Group Policy Fails For One User

Recently I started noticing a very strange problem. user Group Policy was not applying for a single user. All other users got GPO just fine, but for one user GPO failed to apply. This manifested itself in a couple of interesting ways:

  • When you run gpresult under this user's account you get an error that this user does not have RSOP data
  • If you use folder redirection via GPO, as I was, suddenly this user does not get folder redirection applied. The user's "my documents" folder all of sudden is a local copy from %userprofile%, and it has nothing in it. If the user goes directly to the network-based documents folder the original documents are of course all there.

As always, the first step in troubleshooting any group policy problem is to turn on UserEnvDebugLevel. I set it to 0x00030002 to get as much information as possible. I then ran gpupdate /force: /target:User. Upon examining the userenv.log file I found the following information:

USERENV(c74.bb0) 11:54:24:953 LibMain: Process Name:  C:\WINDOWS\system32\gpupdate.exe
USERENV(c74.e70) 11:54:24:985 RefreshPolicyEx: Entering with force refresh 0
...
USERENV(4bc.ed4) 11:54:29:811 ProcessGPOs: GetGPOInfo failed.
USERENV(4bc.ed4) 11:54:29:811 ProcessGPOs: No WMI logging done in this policy cycle.
USERENV(4bc.ed4) 11:54:29:811 ProcessGPOs: Processing failed with error 997.

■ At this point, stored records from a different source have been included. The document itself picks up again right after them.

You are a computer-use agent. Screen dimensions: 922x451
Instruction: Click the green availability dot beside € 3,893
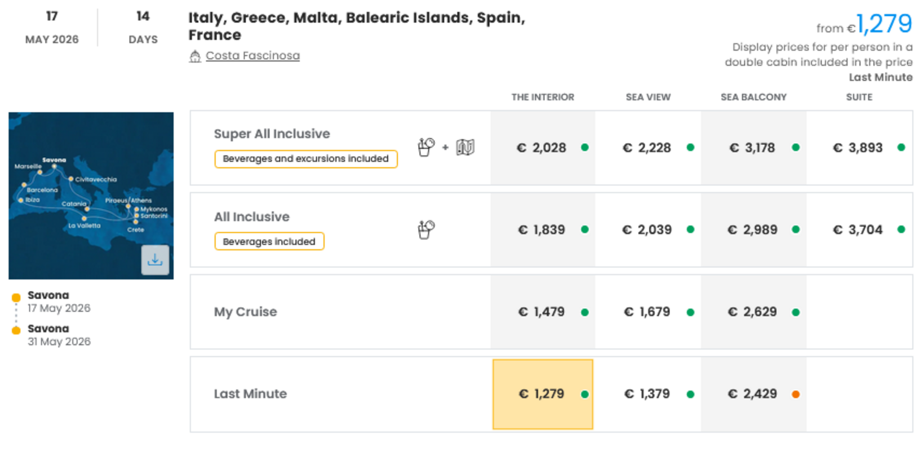tap(901, 148)
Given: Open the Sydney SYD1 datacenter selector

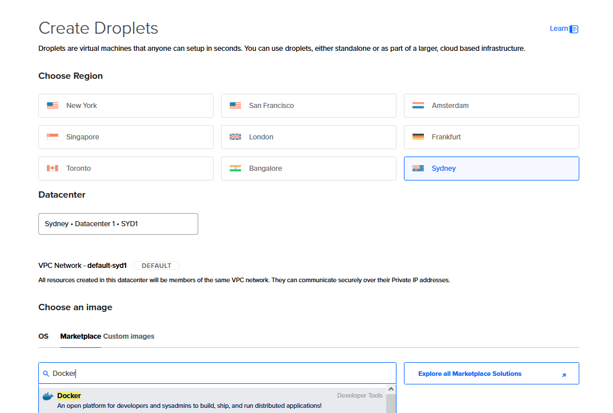Looking at the screenshot, I should coord(118,223).
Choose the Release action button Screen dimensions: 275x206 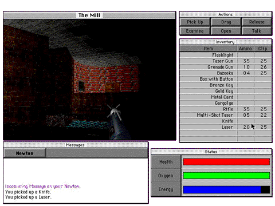tap(257, 22)
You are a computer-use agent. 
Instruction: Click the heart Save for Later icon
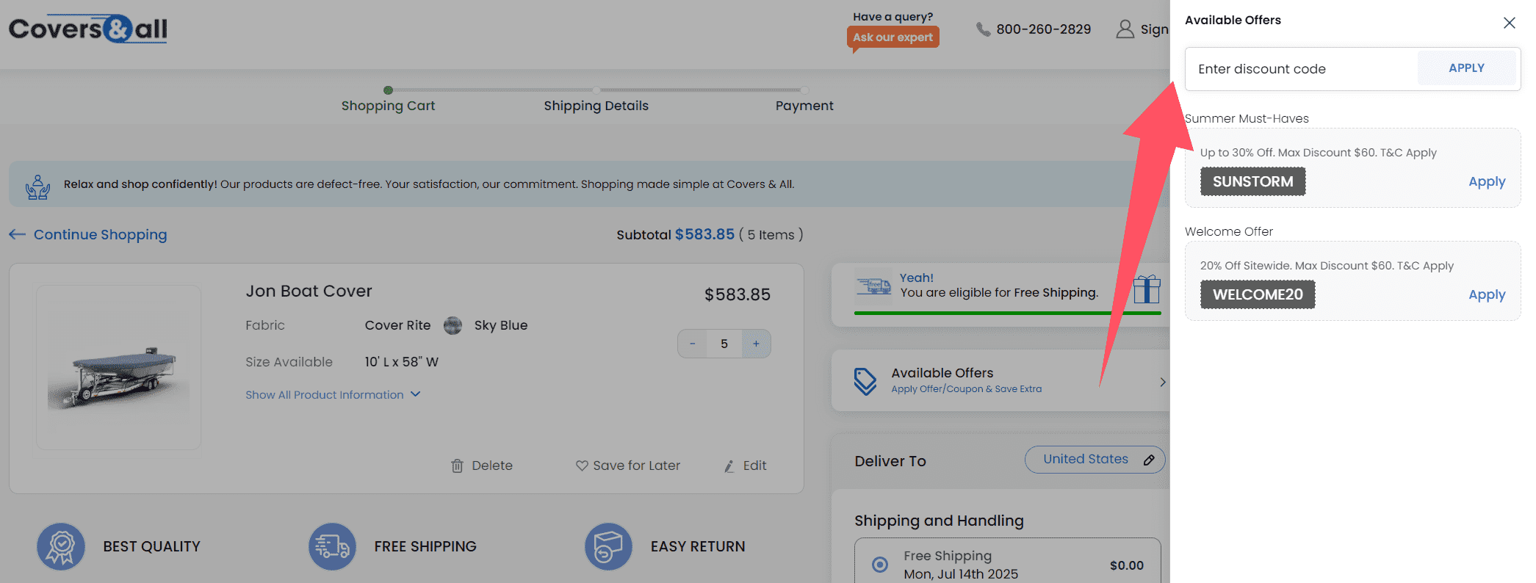(x=582, y=466)
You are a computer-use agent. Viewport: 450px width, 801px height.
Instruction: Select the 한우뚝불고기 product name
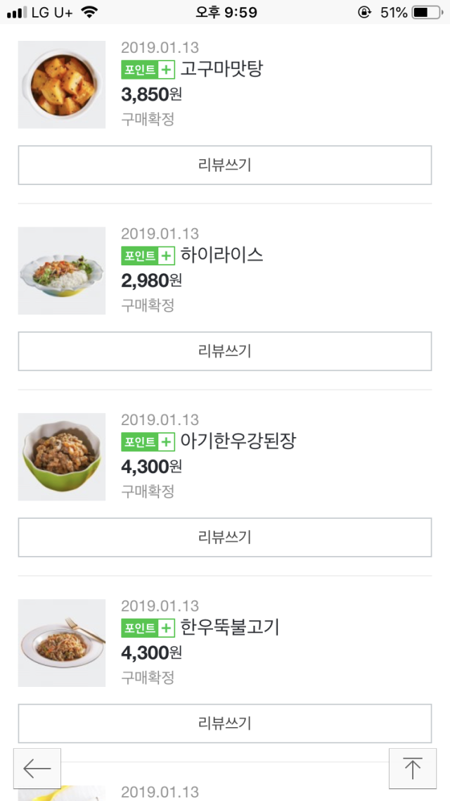click(x=230, y=628)
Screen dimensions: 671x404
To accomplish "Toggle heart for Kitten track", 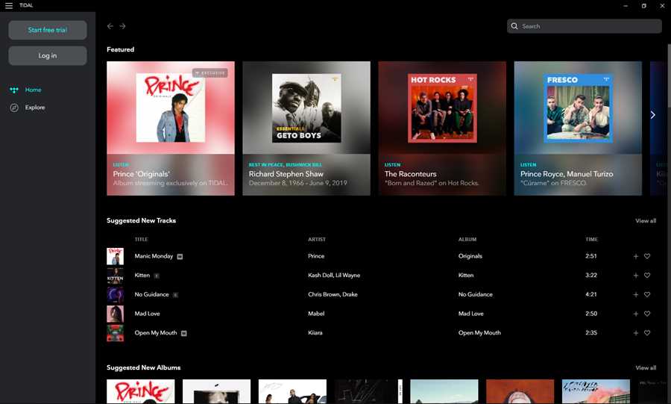I will tap(647, 276).
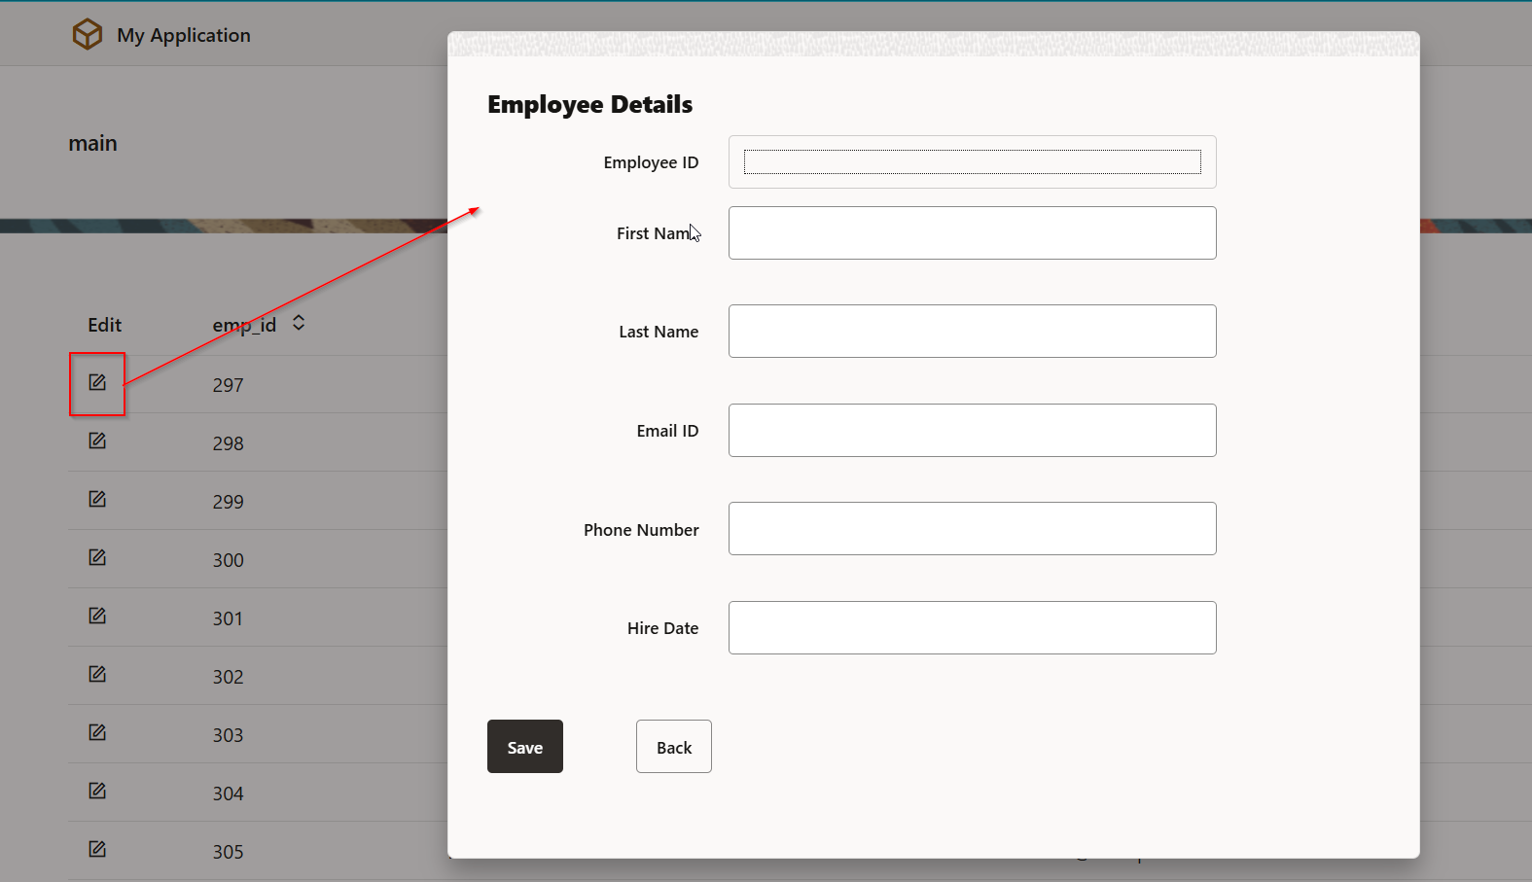Click the edit icon beside 301

pyautogui.click(x=97, y=617)
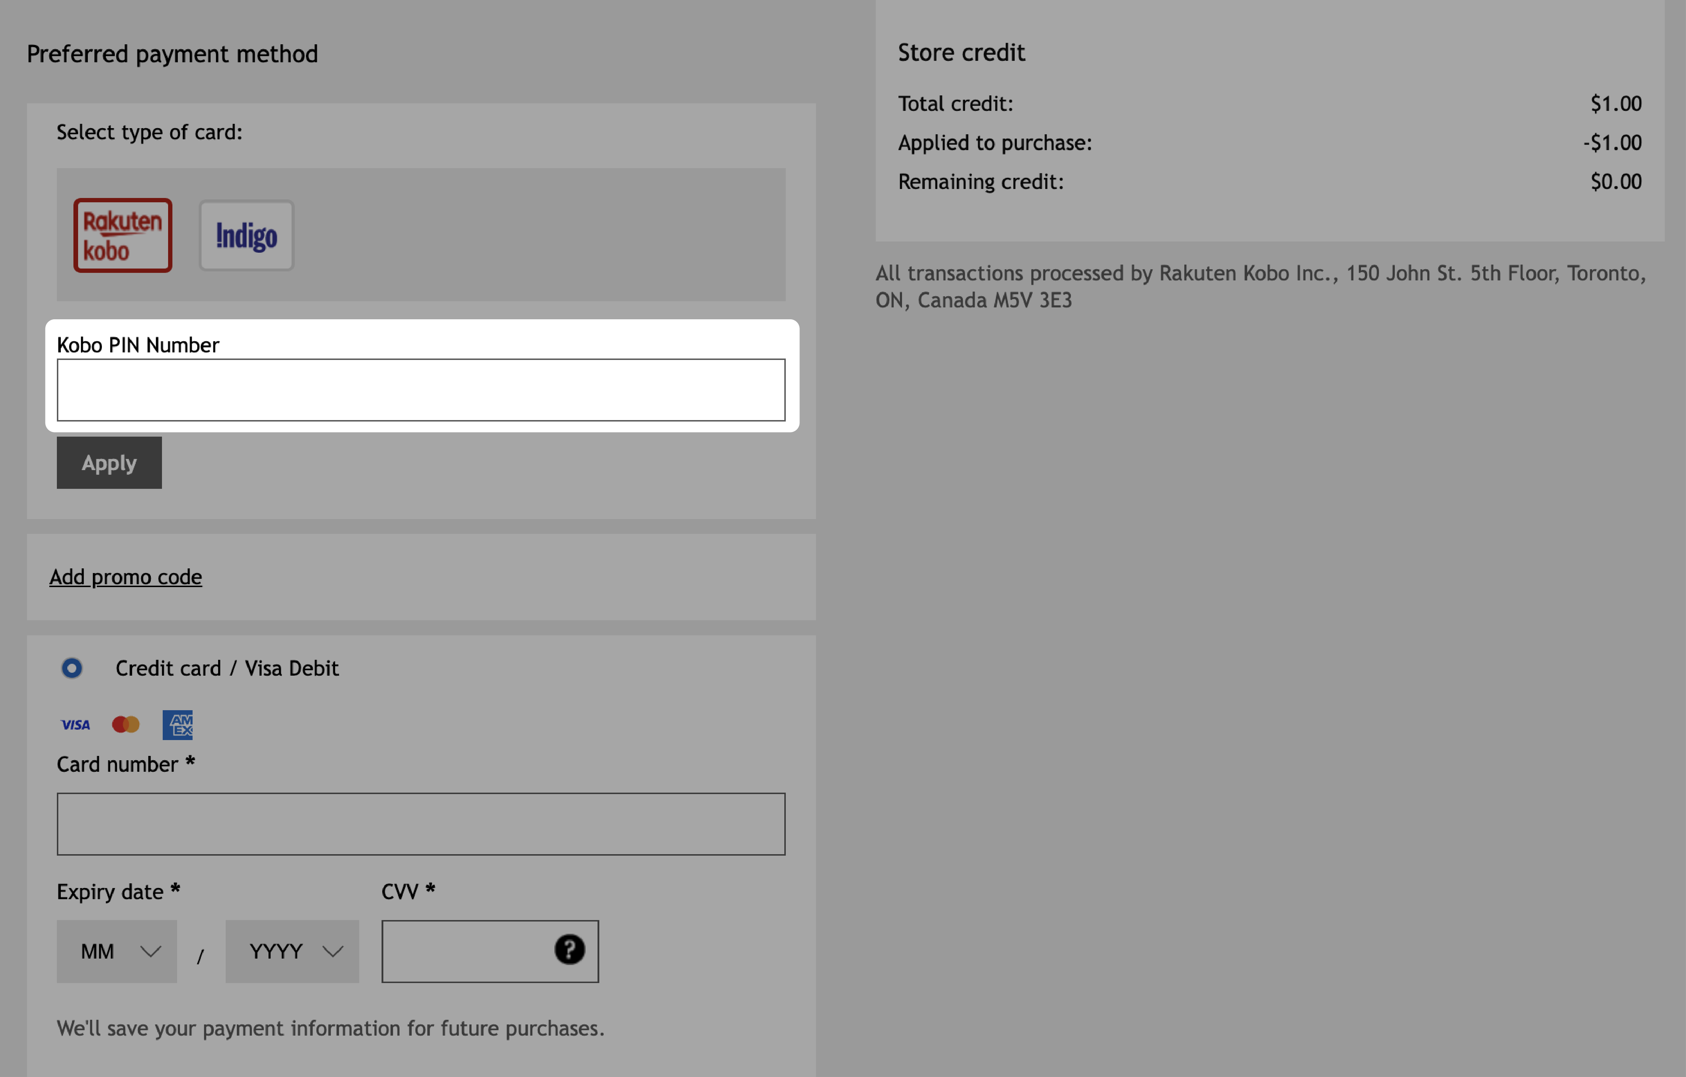The width and height of the screenshot is (1686, 1077).
Task: Click the CVV help question mark icon
Action: coord(569,950)
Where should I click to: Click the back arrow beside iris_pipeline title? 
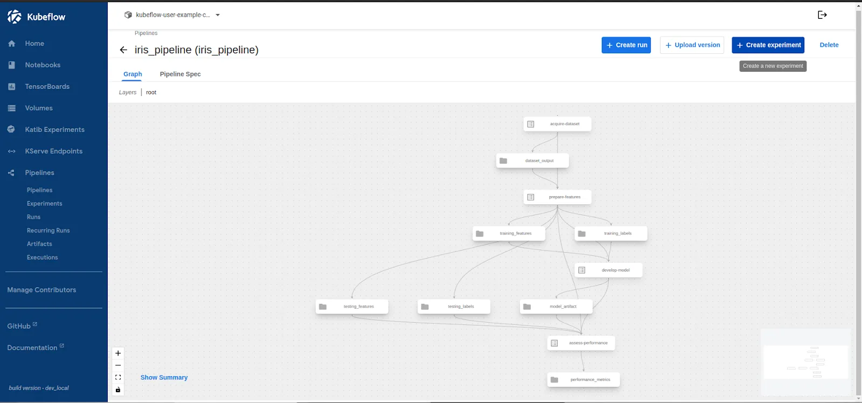(123, 50)
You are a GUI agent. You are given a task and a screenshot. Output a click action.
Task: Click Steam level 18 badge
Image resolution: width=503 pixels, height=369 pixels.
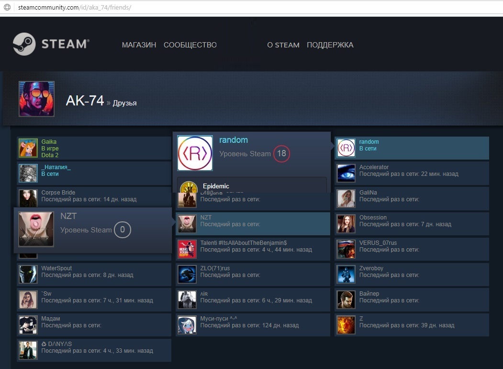[281, 153]
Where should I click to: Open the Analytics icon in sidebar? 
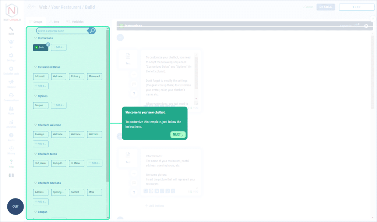[11, 122]
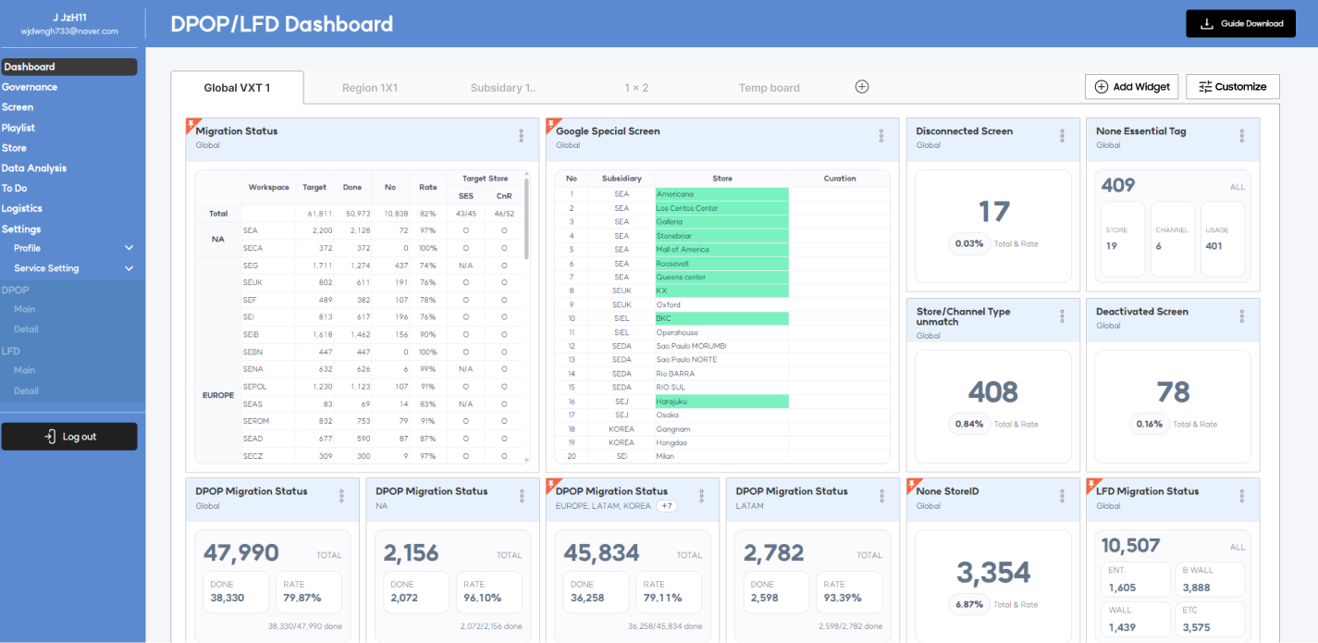This screenshot has width=1318, height=643.
Task: Open Deactivated Screen widget three-dot menu
Action: [x=1241, y=316]
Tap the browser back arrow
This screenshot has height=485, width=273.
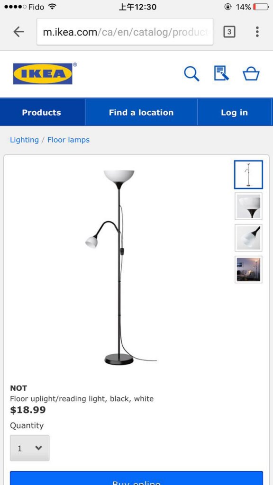[x=19, y=32]
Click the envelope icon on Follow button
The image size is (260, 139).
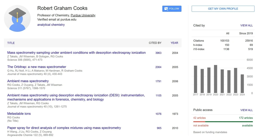166,9
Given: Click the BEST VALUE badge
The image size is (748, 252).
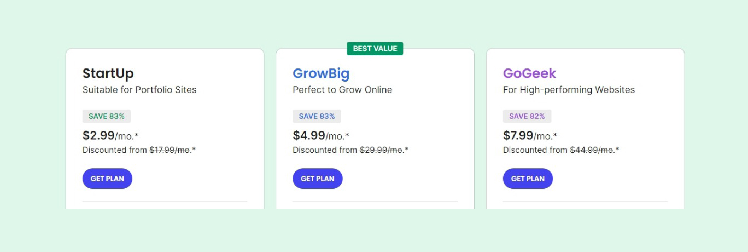Looking at the screenshot, I should [375, 49].
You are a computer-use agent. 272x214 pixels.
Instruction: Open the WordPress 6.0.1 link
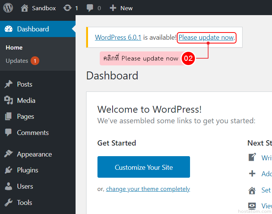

Error messages are good. Do a web search for error 997 and you find, well, not much. There is a newsgroup post where some guy has the same problem, and fixes it by deleting the user account and creating a new one. Thanks but no thanks. I'm not much for solutions to a small cut that involve amputating the limb the cut happens to be on.

Instead I went to the event logs on the DC where I noticed relatively quickly, by filtering for event ID 540, that this user was not logging on with Kerberos. For some reason, when this user logged on a quick Kerberos logon happened, followed by an almost immediate logoff, and then an NTLM logon. This is why Group Policy is not being applied - the user is not logging on with Kerberos. Without Kerberos you do not get Group Policy. Unfortunately, it does not tell us why this is happening.

At this point, I looped in my friend Jimmy, who has forgotten far more about Active Directory than I will ever know. Jimmy immediately suggested turning on some Kerberos debugging, which sounded like a really good idea. We used the following the parameters:

Key: HKEY_LOCAL_MACHINE\SYSTEM\CurrentControlSet\Control\Lsa\Kerberos\Parameters
Value: LogLevel
Type: REG_DWORD
Data: 1

Key: HKEY_LOCAL_MACHINE\SYSTEM\CurrentControlSet\Services\Kdc
Value: KdcExtraLogLevel
Type: REG_DWORD
Data: 4

Key: HKEY_LOCAL_MACHINE\SYSTEM\CurrentControlSet\Services\Kdc
Value: KdcDebugLevel
Type: REG_DWORD
Value: 1

These values need to be in the specific keys listed here. I know that sounds obvious, but it must not have been so obvious to the authors of this KB article:
http://support.microsoft.com/kb/887993/en-us

Once we did that we got this error in the event log:

Event Type: Error
Event Source: Kerberos
Event Category: None
Event ID: 3
Date:  11/25/2006
Time:  10:15:44
User:  N/A
Computer: <server>
Description:
A Kerberos Error Message was received:
         on logon session
 Client Time:
 Server Time: 18:15:44.0000 11/25/2006 Z
 Error Code: 0xd KDC_ERR_BADOPTION
 Extended Error: 0xc00000bb KLIN(0)
 Client Realm:
 Client Name:
 Server Realm: <domain>
 Server Name: host/<dc.domain>

 Target Name: host/<dc.domain>@<domain>
 Error Text:
 File: 9
 Line: ae0
 Error Data is in record data.

For more information, see Help and Support Center at http://go.microsoft.com/fwlink/events.asp.
Data:
0000: 30 15 a1 03 02 01 03 a2   0.¡....¢
0008: 0e 04 0c bb 00 00 c0 00   ...»..À.
0010: 00 00 00 03 00 00 00      .......

More error messages. As we mentioned before, the only thing better than error messages is not having the problem in the first place. Unfortunately, we got nothing else here. There is virtually no information available on the KDC_ERR_BADOPTION error, just like we had no information on the error 997 that we saw earlier.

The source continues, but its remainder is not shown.